CONTRATO DE NAMORO

Com o advento da Lei 9278/1996 e, portanto, com a regulamentação da união estável, reconhecida como entidade familiar e seus efeitos patrimoniais advindos de sua dissolução, para muitos a situações de insegurança passou a ser real, temendo que um simples namoro pudesse, após o rompimento do relacionamento, ser reconhecido como união estável.

Assim, em busca da segurança jurídica, muitos casais procuraram advogados, visando a, contratualmente, deixar estabelecidas as condições de seu relacionamento, para prevenirem-se das implicações jurídicas decorrentes de união estável.

Passou-se, então, a se adotar o que se denomina, atualmente, como de contrato de namoro.

Há quem defenda a inviabilidade da contratação nesses termos (sendo essa a posição da maioria), uma vez que a regulação da união estável decorre de normas cogentes, portanto, de ordem pública, sendo indisponíveis, apesar da expressa vontade das partes.

Mas, de acordo com o art. 425, do Código Civil Brasileiro, “é lícito às partes estipular contratos atípicos”.

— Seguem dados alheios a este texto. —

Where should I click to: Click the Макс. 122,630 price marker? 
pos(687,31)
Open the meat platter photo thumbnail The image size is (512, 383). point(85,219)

De qualquer forma, é preciso atentar para as disposições do art. 422, do mesmo Diploma Legal, que estabelece que “Os contratantes são obrigados a guardar, assim na conclusão do contrato, como em sua execução, os princípios de probidade e boa-fé”.

Não se pode negar a eficácia do contrato de namoro, como meio de prova da inexistência da união estável, contudo, provando-se situação em contrário que justifique o reconhecimento dessa união, decorrente do progresso da relação e da vontade das partes de se tornarem mais íntimas, com o claro objetivo de constituir família, o contrato de namoro deixaria de produzir qualquer efeito jurídico.